2008-11-25 Thread ewen fortune
Hi Shain,

If you are using InnoDB its possible to patch to allow this functionality.

Percona are in the early stages of developing a patch specifically to
allow flashback type access to previous table states.

https://bugs.launchpad.net/percona-patches/+bug/301925

If you wanted to go down the slave lag road, Maatkit has a tool for doing that.

http://www.maatkit.org/doc/mk-slave-delay.html

Cheers,

Ewen

On Tue, Nov 25, 2008 at 6:57 PM, Shain Miley [EMAIL PROTECTED] wrote:
 Hello,
 We are planning on trying to do an Oracle to MySQL migration in the near
 future.  The issue of a Mysql equivalent to Oracle's flashback was being
 discussed.  After some digging  it appears that there is no such feature in
 Mysql.
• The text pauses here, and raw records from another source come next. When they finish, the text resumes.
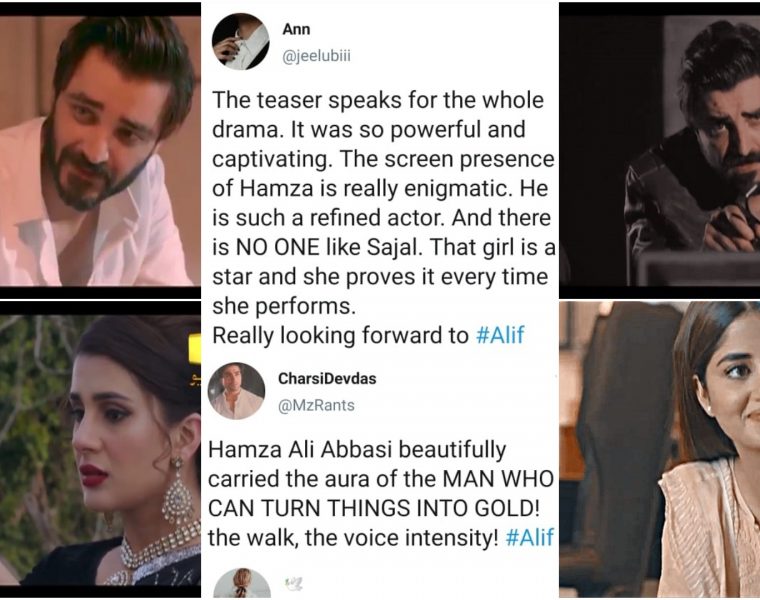Open the @jeelubiii handle
This screenshot has width=760, height=600.
point(317,56)
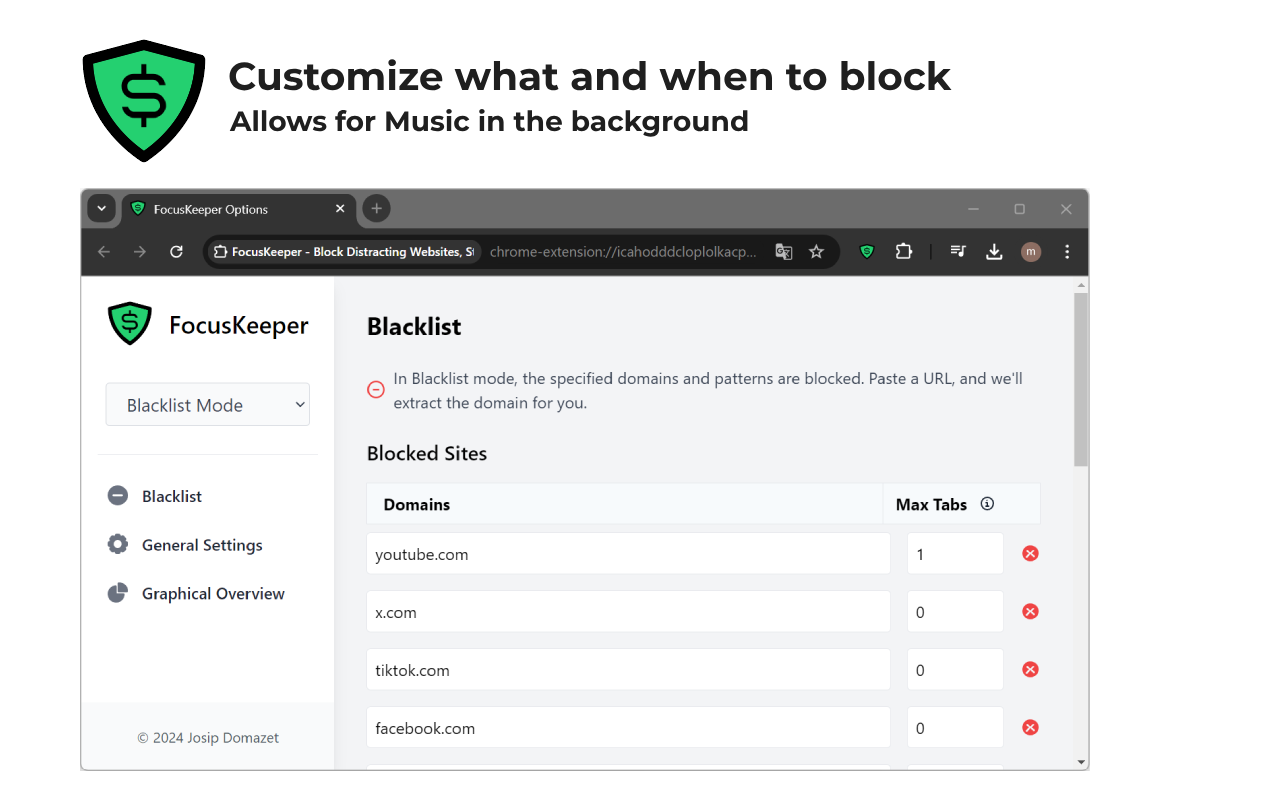Screen dimensions: 1280x800
Task: Click the Blacklist minus-circle icon
Action: (x=117, y=495)
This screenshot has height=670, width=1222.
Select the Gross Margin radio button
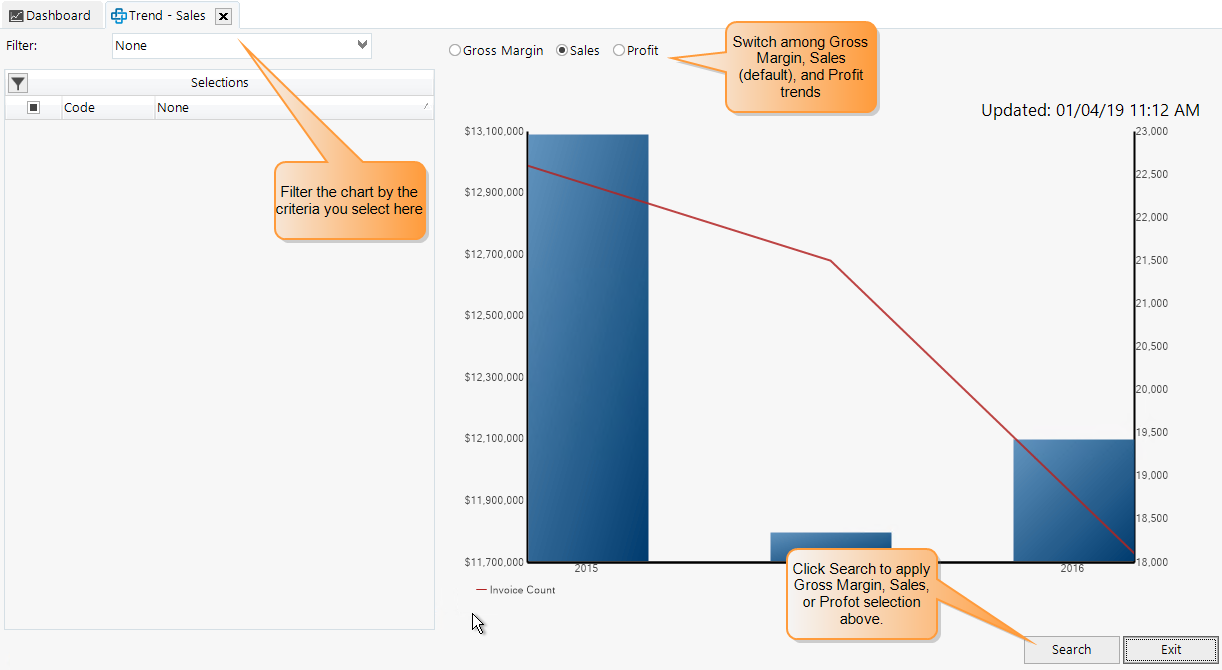456,50
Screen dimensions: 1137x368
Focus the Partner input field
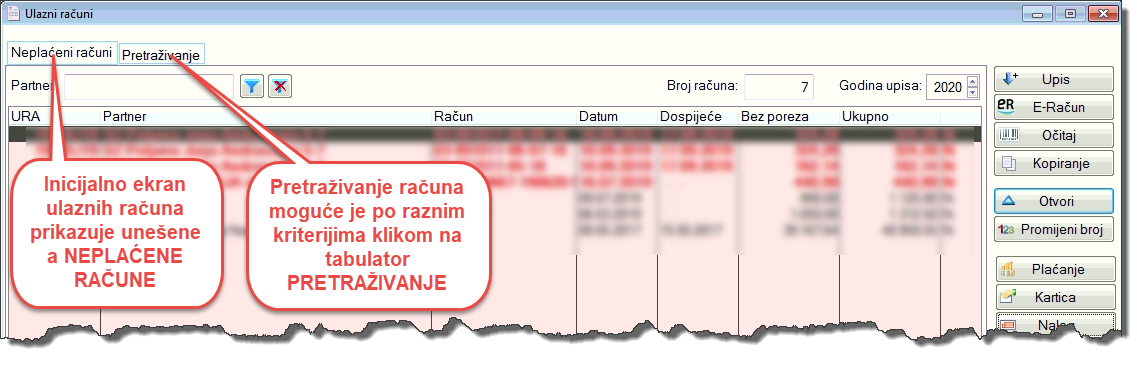pyautogui.click(x=149, y=86)
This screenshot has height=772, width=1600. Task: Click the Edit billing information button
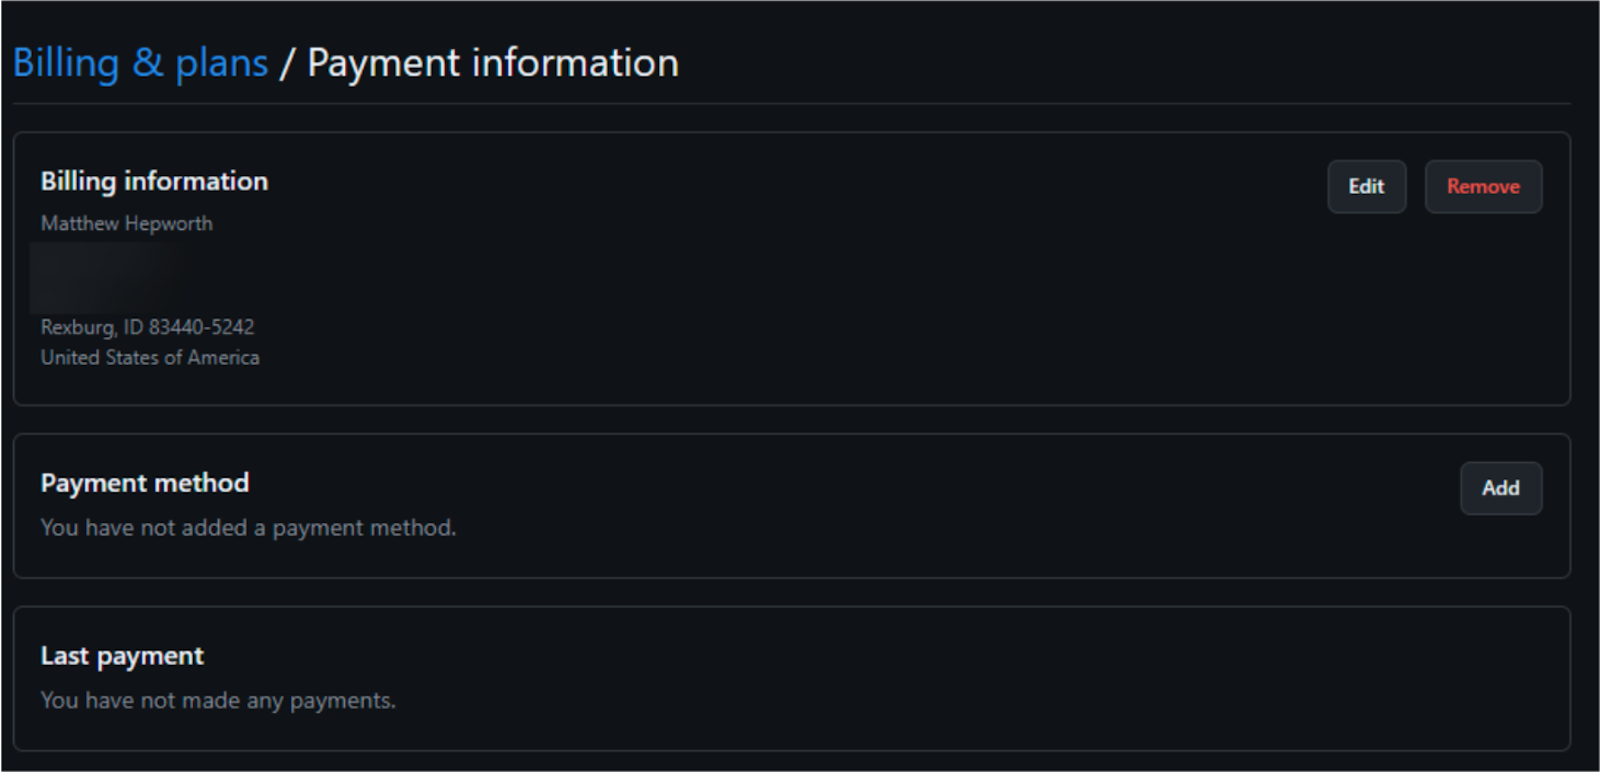click(x=1366, y=187)
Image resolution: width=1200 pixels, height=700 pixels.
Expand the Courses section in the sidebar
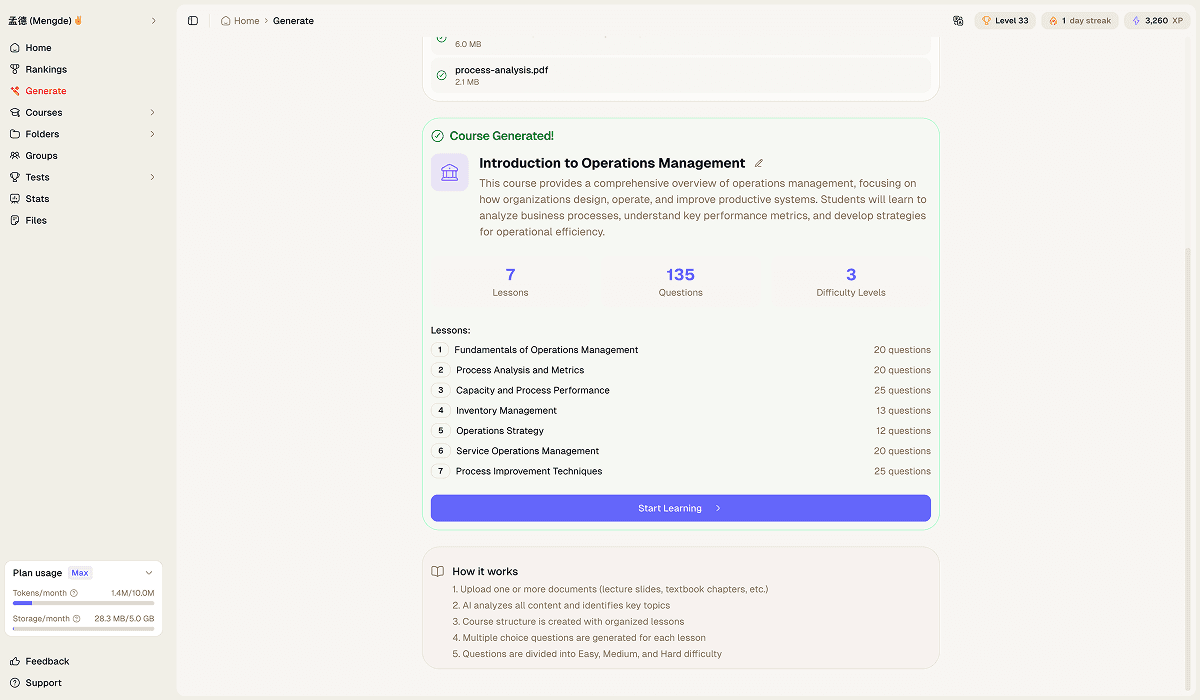(152, 112)
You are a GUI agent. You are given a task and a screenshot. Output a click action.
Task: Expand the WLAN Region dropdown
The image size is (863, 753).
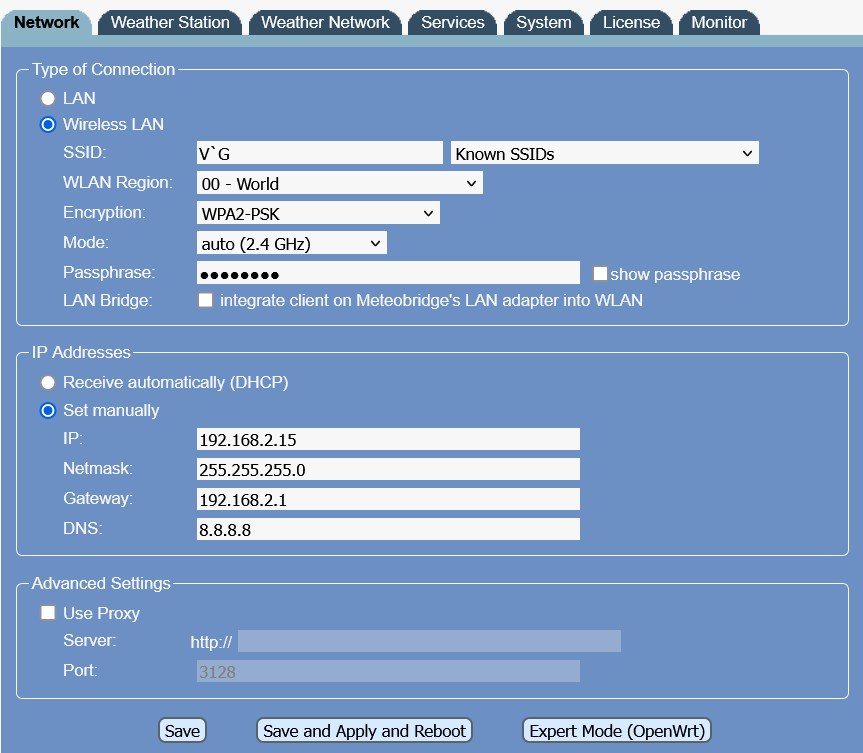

One thought that I had was to do some intentional replication lag
 (say 12 to 24 hours)...that way if we needed to revert back we would have
 the option of doing so.

 Does anyone:

 a: know how to setup a replication to intentionally lag?

 b: know of a better way of engineering a flashback equivalent for Mysql?

 Thanks in advance,

 Shain

 --
 MySQL General Mailing List
 For list archives: http://lists.mysql.com/mysql
 To unsubscribe:http://lists.mysql.com/[EMAIL PROTECTED]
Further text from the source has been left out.